2023-03-11T08:23:48.510950+00:00 smithi005 kernel: [ 641.041577] ceph_test_lazy_[34021]: segfault at 7ffda9628fd8 ip 0000563670ee5b19 sp 00007ffda9628fe0 error 6 in ceph_test_lazy_omap_stats[563670ec7000+21000]
Updated by Brad Hubbard almost 3 years ago
- Tags set to test-failure
Note that this tracker was originally #59058 until it was accidentally deleted by myself.
Below is a summary of the comments in that previous tracker.
Issue #59058 has been updated by Brad Hubbard.
Reproduced this and I suspect this only happens on Jammy as it has only been
seen once and on that distro that we have only started testing with.
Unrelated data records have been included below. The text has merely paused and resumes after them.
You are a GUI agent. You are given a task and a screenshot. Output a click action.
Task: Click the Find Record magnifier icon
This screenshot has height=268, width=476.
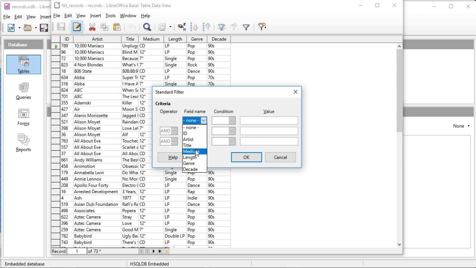pos(147,26)
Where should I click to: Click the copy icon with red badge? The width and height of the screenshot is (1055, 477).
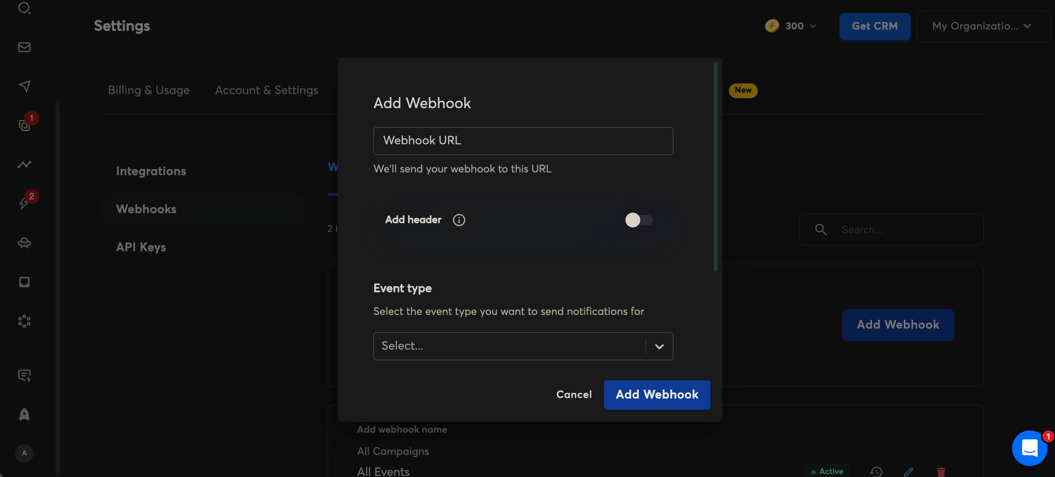(24, 125)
It looks like a stack overflow due to unbounded recursion in std::regex code
which has precedents. I may be able to get around it by massaging the regular
expression being used, we'll see after some more testing.
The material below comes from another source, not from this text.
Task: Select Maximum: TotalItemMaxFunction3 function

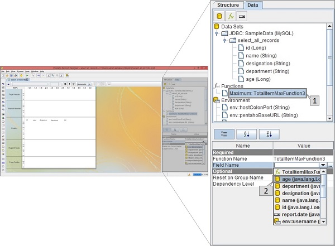Action: pyautogui.click(x=267, y=94)
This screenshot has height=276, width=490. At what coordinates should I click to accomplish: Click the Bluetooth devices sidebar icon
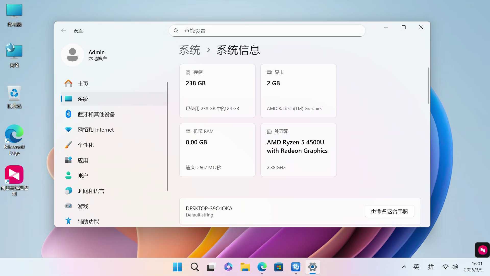click(68, 114)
Issue #59058 has been updated by Brad Hubbard.
We may be dealing with something similar to
https://tracker.ceph.com/issues/55304 here. I can not reproduce this issue on
the latest Jammy container image and if I upload the version of
ceph_test_lazy_omap_stats, that I built and successfully ran on my local
container, to the smithi machine failing the test it runs without segfaulting
whereas the version of ceph_test_lazy_omap_stats that was installed for the test
does segfault when run manually.
I see some difference in symbols when I compare the output of 'nm' and that led
me to compare the versions of gcc they were compiled with.
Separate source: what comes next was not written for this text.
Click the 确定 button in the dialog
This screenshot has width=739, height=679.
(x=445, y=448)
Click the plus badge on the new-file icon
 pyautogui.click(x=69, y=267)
root@smithi026:/home/ubuntu# strings ./ceph_test_lazy_omap_stats|grep "GCC: ("
GCC: (Ubuntu 11.3.0-1ubuntu1~22.04) 11.3.0
root@smithi026:/home/ubuntu# strings /usr/lib/debug/.build-id/08/de203b7b3fa0b5080173750be0a7b2576335d9.debug|grep "GCC: ("
GCC: (Ubuntu 11.2.0-19ubuntu1) 11.2.0
So the binary that works was created with gcc 11.3.0 and the version that fails
with 11.2.0. Next step is to see if I can set up a Jammy system with 11.2.0
installed and build ceph_test_lazy_omap_stats to see if doing that will
reproduce the issue.
Issue #59058 has been updated by Brad Hubbard.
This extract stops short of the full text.